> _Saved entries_
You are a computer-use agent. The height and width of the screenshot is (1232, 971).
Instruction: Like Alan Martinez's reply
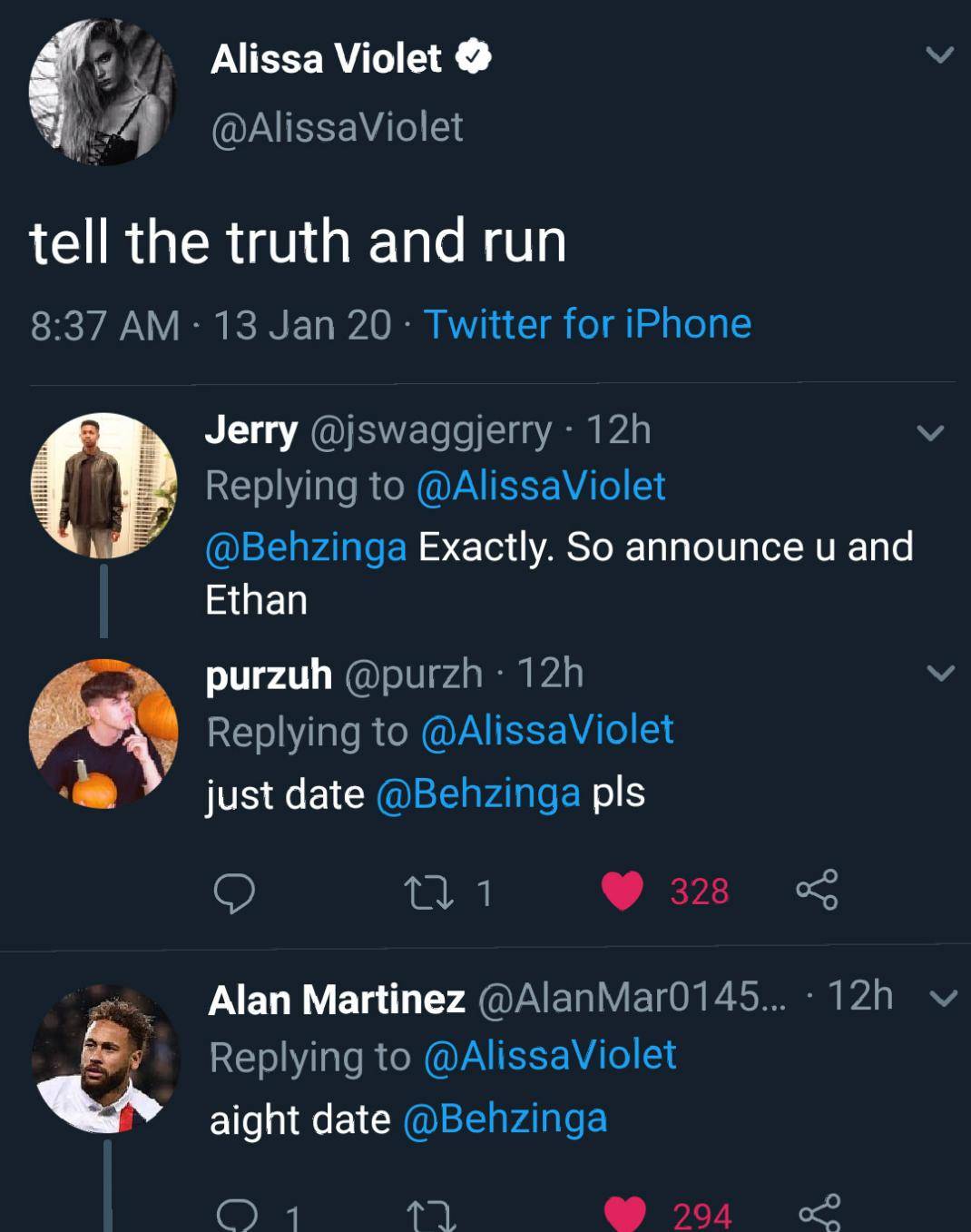tap(623, 1214)
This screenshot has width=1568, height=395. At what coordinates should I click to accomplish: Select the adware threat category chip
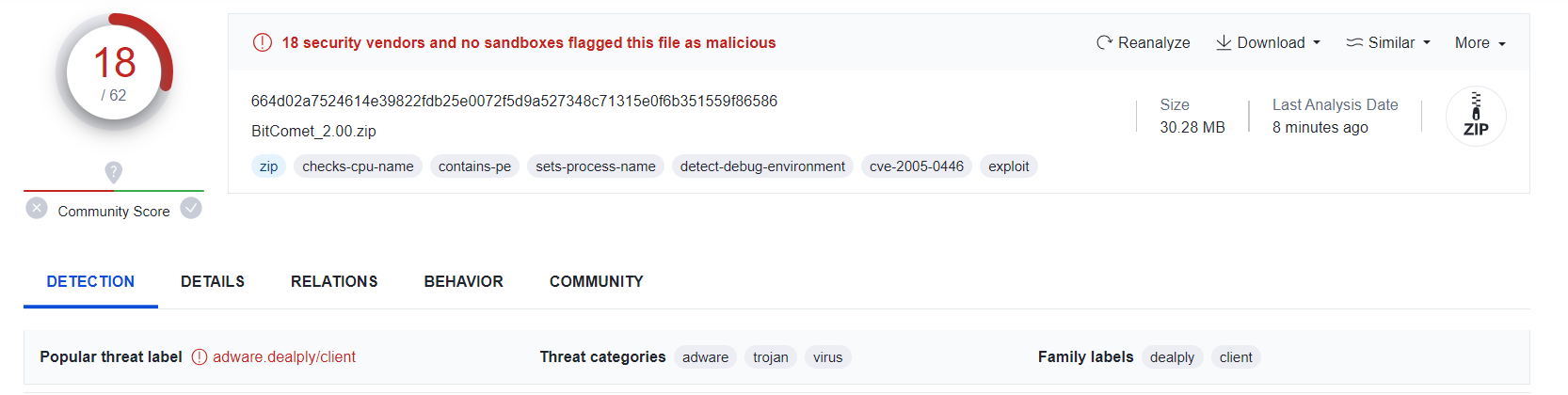coord(705,357)
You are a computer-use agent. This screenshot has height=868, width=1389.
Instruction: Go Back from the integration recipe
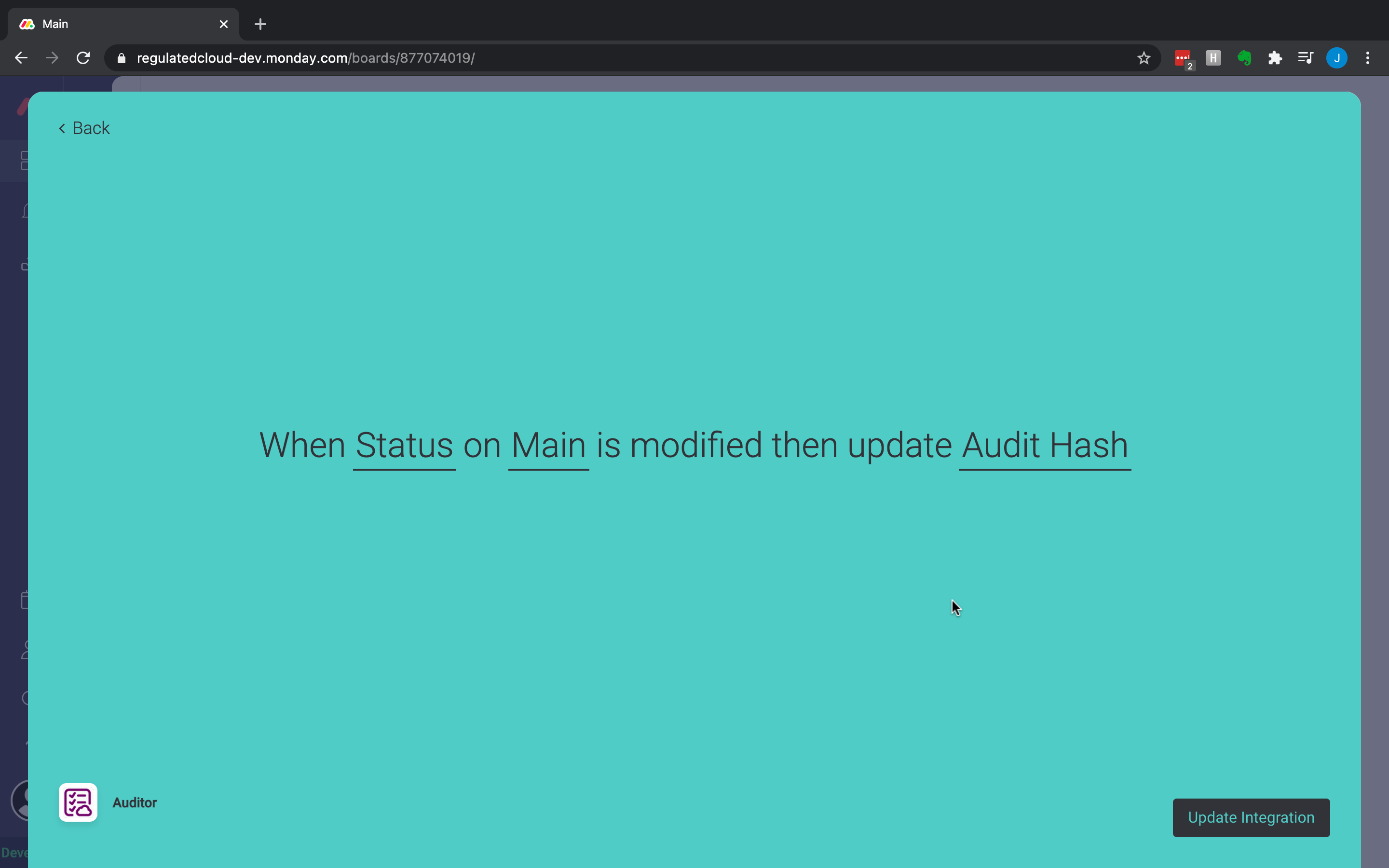(x=84, y=128)
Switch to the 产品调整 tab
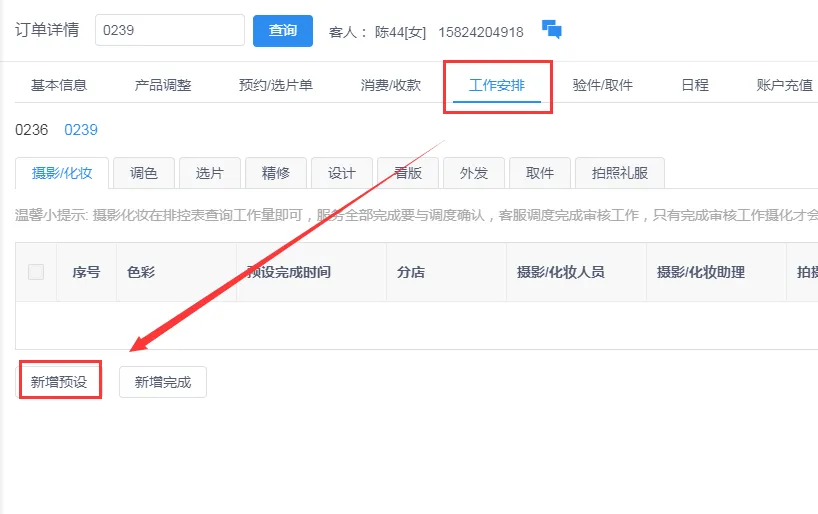818x514 pixels. pyautogui.click(x=163, y=85)
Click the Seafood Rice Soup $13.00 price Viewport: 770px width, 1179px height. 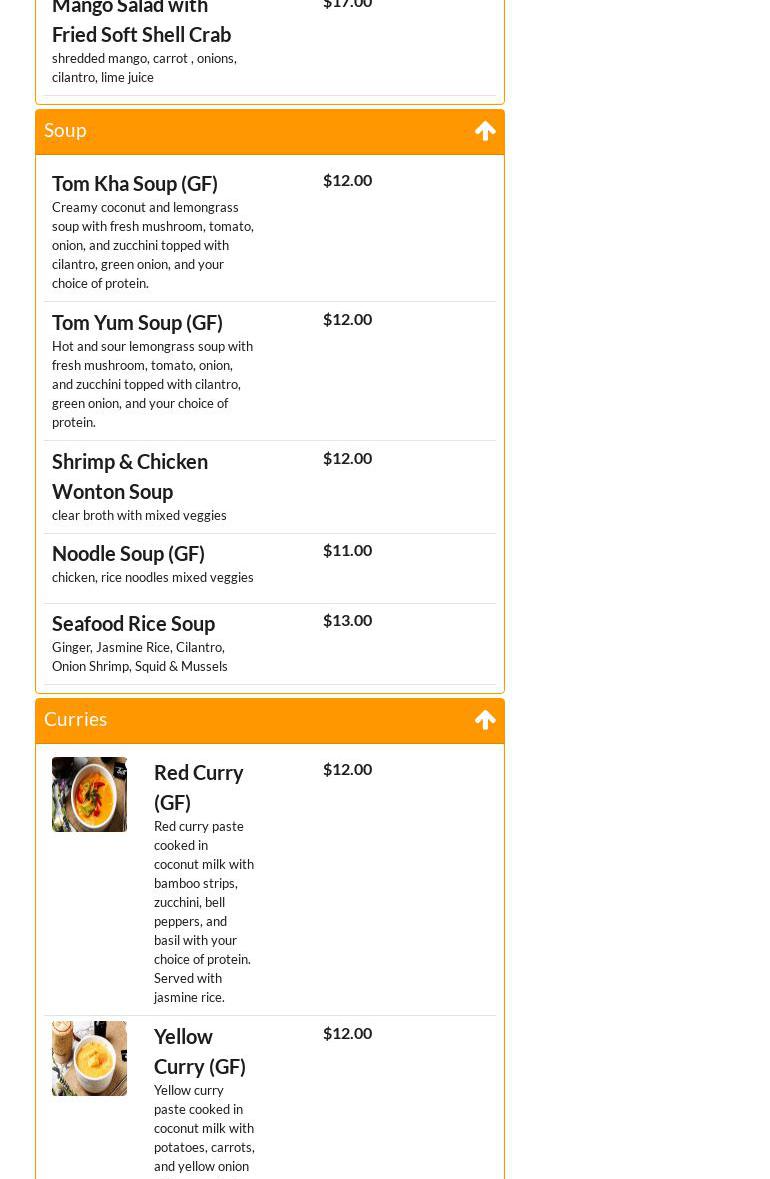tap(347, 620)
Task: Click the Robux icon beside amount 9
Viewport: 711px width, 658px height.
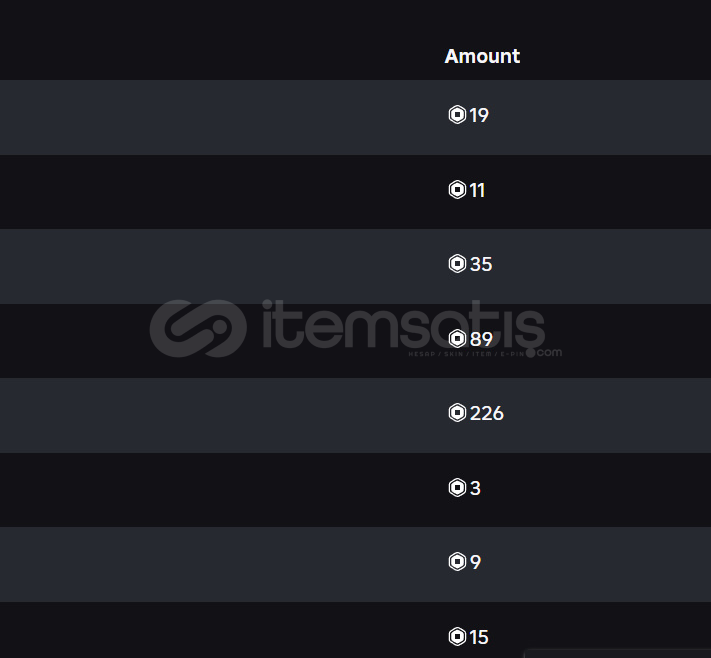Action: pyautogui.click(x=457, y=562)
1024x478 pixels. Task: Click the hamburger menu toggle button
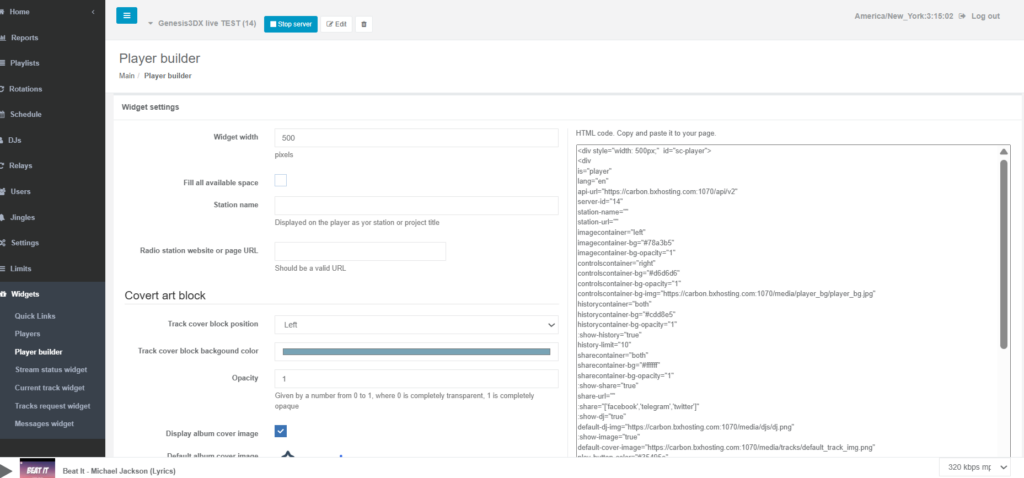127,16
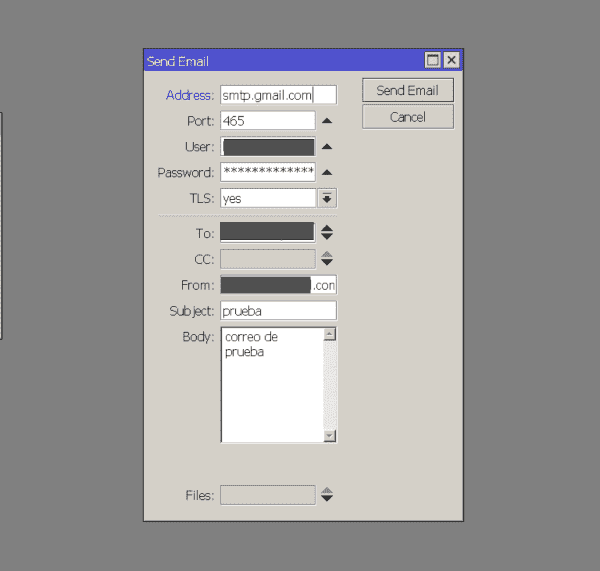Open the TLS dropdown arrow
Image resolution: width=600 pixels, height=571 pixels.
coord(327,198)
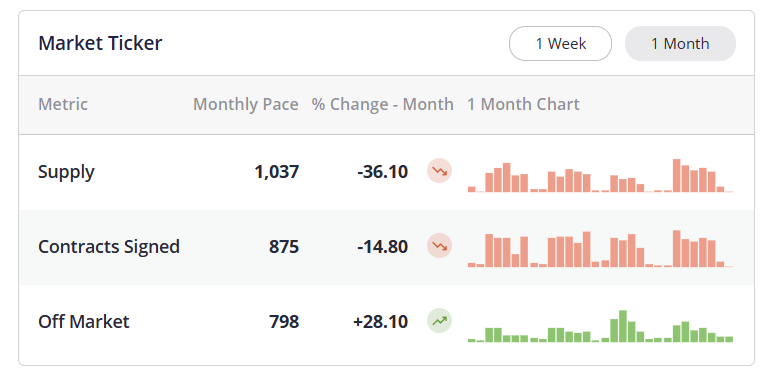Click the Off Market upward trend icon
The width and height of the screenshot is (770, 382).
tap(439, 321)
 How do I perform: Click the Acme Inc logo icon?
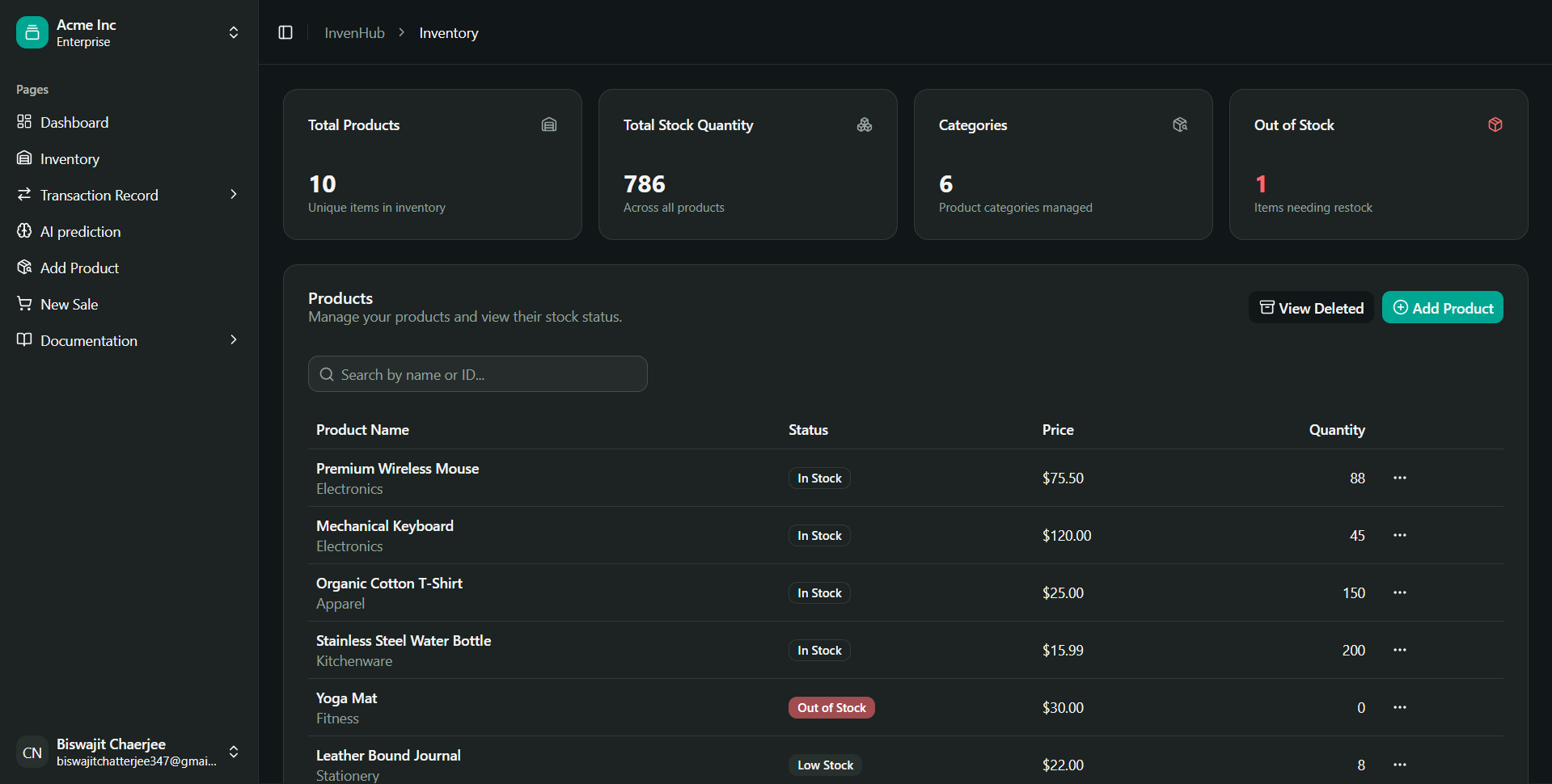[x=32, y=32]
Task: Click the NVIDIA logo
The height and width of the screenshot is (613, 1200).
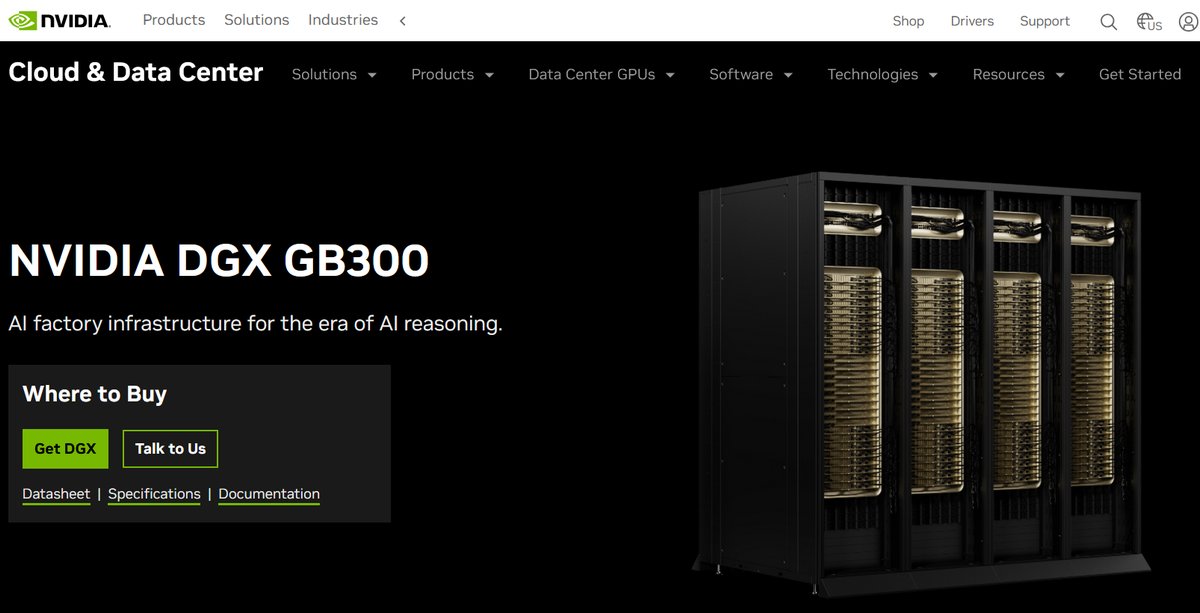Action: (x=59, y=20)
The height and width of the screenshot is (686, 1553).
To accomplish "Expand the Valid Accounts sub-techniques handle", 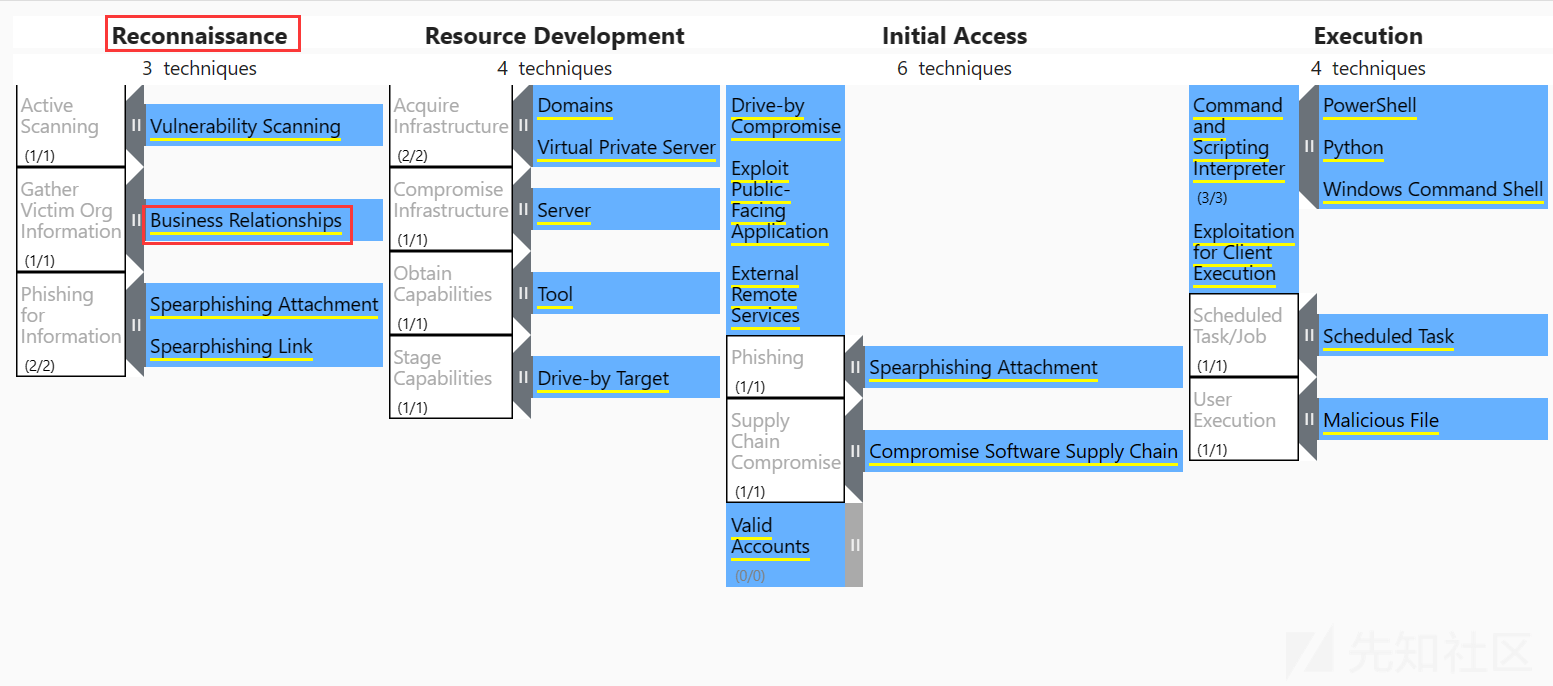I will coord(854,545).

> _WORK TO COMPLETE_
Where in the records does the string "computer" appear? Copy every line that has it.

> _TASK RESULT_
You are a computer-use agent. The height and width of the screenshot is (1232, 971).
You are a computer-use agent. This screenshot has height=868, width=1389.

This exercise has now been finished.